The December 19, 2008, Disproportionate Share Hospital (DSH) audit rule (73 Fed. Reg. 77904) indicated all Medicare payments must be included in the DSH audits for Medicaid/Medicare dual-eligible patients. The Centers for Medicare & Medicaid Services (CMS) issued “Additional Information on the DSH Reporting and Audit Requirements” in February 2010 (commonly referred to as the “FAQ”). In that document, FAQ #33 requires DSH audits to include private insurance payments for individuals eligible for Medicaid and also enrolled in private health insurance, and FAQ #34 requires the DSH audits to include Medicare payments for individuals dually-eligible for Medicare and Medicaid.
In recent years, several hospitals and hospital associations filed legal actions challenging the CMS guidance on including the Medicare and private insurance payments in the DSH audits. Several court decisions have been issued affecting CMS’ regulatory treatment of DSH overpayments for those hospitals.

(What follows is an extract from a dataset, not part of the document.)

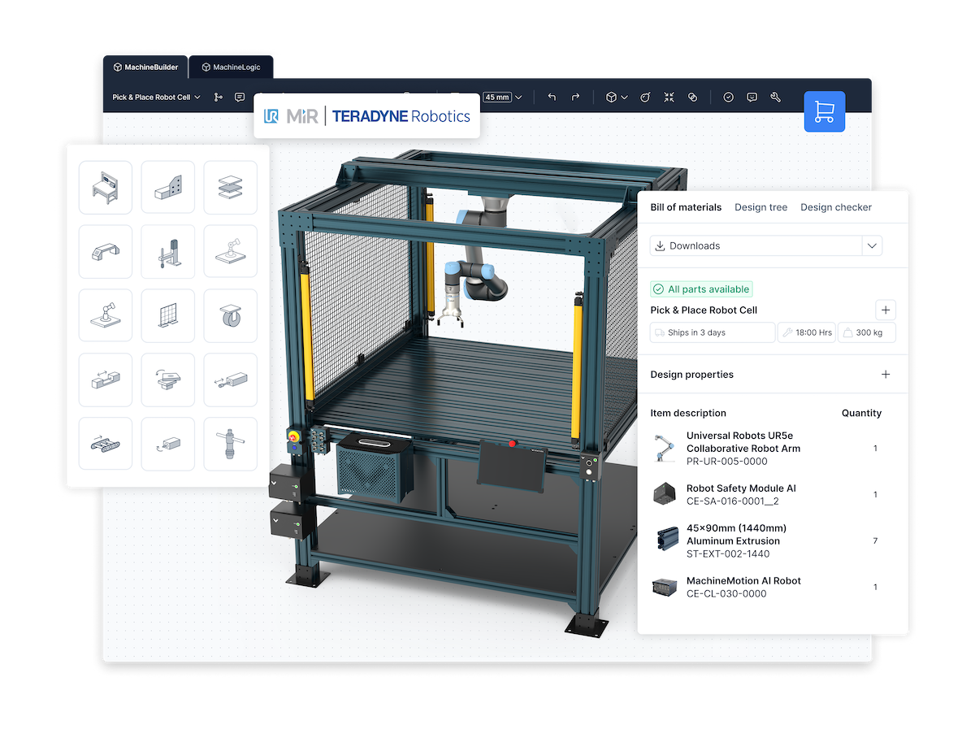Switch to the MachineLogic tab
Screen dimensions: 975x729
[231, 67]
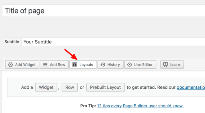
Task: Click the Live Editor eye icon
Action: 130,65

Following multiple court decisions, CMS issued a Final Rule on April 3, 2017, clarifying that, effective with services furnished on or after June 2, 2017, Medicare payments and private insurance payments must be included in the DSH audits for Medicaid dual-eligible patients (82 Fed. Reg. 16114-02, 16117).
Several hospitals and hospital associations filed legal actions challenging the 2017 Rule. On March 6, 2018 the United States District Court for the District of Columbia sided with the 12 plaintiff hospitals in Children’s Hosp. Ass’n of Texas v. Azar and vacated the 2017 Rule stating that the 2017 Rule was inconsistent with the Medicaid Act.